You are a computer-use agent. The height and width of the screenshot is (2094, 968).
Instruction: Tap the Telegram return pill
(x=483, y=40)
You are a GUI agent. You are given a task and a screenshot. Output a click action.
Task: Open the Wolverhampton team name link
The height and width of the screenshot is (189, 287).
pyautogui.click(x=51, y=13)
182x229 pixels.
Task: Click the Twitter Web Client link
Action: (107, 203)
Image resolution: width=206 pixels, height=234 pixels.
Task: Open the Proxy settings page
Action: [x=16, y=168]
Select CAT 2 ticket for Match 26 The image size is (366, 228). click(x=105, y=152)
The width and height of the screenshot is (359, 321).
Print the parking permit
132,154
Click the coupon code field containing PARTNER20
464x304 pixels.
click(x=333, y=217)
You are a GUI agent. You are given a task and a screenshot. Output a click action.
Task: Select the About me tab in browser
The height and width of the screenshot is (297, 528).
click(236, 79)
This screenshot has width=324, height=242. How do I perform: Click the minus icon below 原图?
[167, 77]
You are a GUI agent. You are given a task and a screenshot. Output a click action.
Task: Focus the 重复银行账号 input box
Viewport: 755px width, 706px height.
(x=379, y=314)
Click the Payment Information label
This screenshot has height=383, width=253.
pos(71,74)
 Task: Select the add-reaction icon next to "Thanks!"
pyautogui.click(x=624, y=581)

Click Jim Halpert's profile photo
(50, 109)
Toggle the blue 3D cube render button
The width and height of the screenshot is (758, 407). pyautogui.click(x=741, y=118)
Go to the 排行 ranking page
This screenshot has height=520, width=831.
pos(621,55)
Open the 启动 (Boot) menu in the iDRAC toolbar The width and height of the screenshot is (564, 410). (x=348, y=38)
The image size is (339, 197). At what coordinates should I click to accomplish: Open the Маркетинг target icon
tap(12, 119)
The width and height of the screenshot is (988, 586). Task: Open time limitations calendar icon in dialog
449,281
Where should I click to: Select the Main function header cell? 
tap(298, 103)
※
**WHAT NEEDS TO BE DONE**. Restate, word for word and with nothing added, the lines from the first line of the listing through the one where "Task: Select the About me tab in browser" stands.

**EXPECTED ANSWER**.
You are a computer-use agent. The height and width of the screenshot is (2094, 968).
Instruction: Tap the Telegram return pill
(x=483, y=40)
You are a GUI agent. You are given a task and a screenshot. Output a click action.
Task: Open the Wolverhampton team name link
The height and width of the screenshot is (189, 287).
pyautogui.click(x=51, y=13)
182x229 pixels.
Task: Click the Twitter Web Client link
Action: (107, 203)
Image resolution: width=206 pixels, height=234 pixels.
Task: Open the Proxy settings page
Action: [x=16, y=168]
Select CAT 2 ticket for Match 26 The image size is (366, 228). click(x=105, y=152)
The width and height of the screenshot is (359, 321).
Print the parking permit
132,154
Click the coupon code field containing PARTNER20
464x304 pixels.
click(x=333, y=217)
You are a GUI agent. You are given a task and a screenshot. Output a click action.
Task: Select the About me tab in browser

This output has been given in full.